A bomb squad blew up a briefcase and other suspicious items in a Pittsburgh man's car Monday after he robbed a bank, police said.

With a sex toy. Specifically, a vibrator.

Aaron Stein, 35, faces a preliminary hearing June 25 in Allegheny County Magisterial District Court on nine felony counts including aggravated assault, robbery, threatening to use a weapon of mass destruction and the unusual charge of possessing a facsimile weapon of mass destruction, according to court documents.

That last one would be the vibrator.

The Allegheny County Bomb Squad detonates a suspicious device found in a car after bank robbery Monday in Crafton, Pennsylvania. WPXI-TV

Stein was arrested after a PNC Bank in the Pittsburgh suburb of Crafton was robbed of an undisclosed amount of money Monday. Crafton Police Chief Mark Sumpter told NBC station WPXI of Pittsburgh that Stein "stated he had a bomb, showed the teller wires hanging out from his shirt and demanded cash."

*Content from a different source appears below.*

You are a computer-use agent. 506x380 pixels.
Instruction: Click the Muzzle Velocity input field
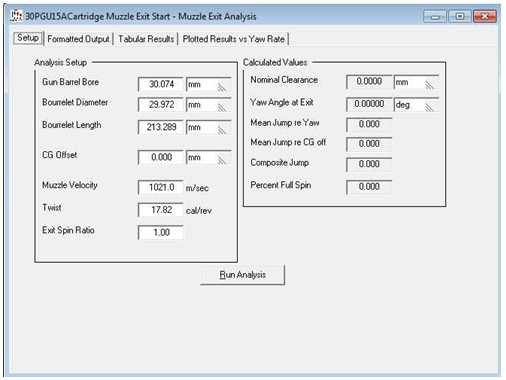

The robber drove off in a white Toyota, which was pulled over on a ramp to northbound Interstate 79 by Robinson Township police, Sumpter said.

Officers found money in a garbage bag, and beneath the front passenger seat, they found the device Stein is accused of having used in the bank robbery - "a makeshift box he made out of a box, black tape, vibrator and cellphone," Sumpter said.

A bomb squad dog checked the device and a briefcase that officers found in the car. Both were detonated as a precaution, police said.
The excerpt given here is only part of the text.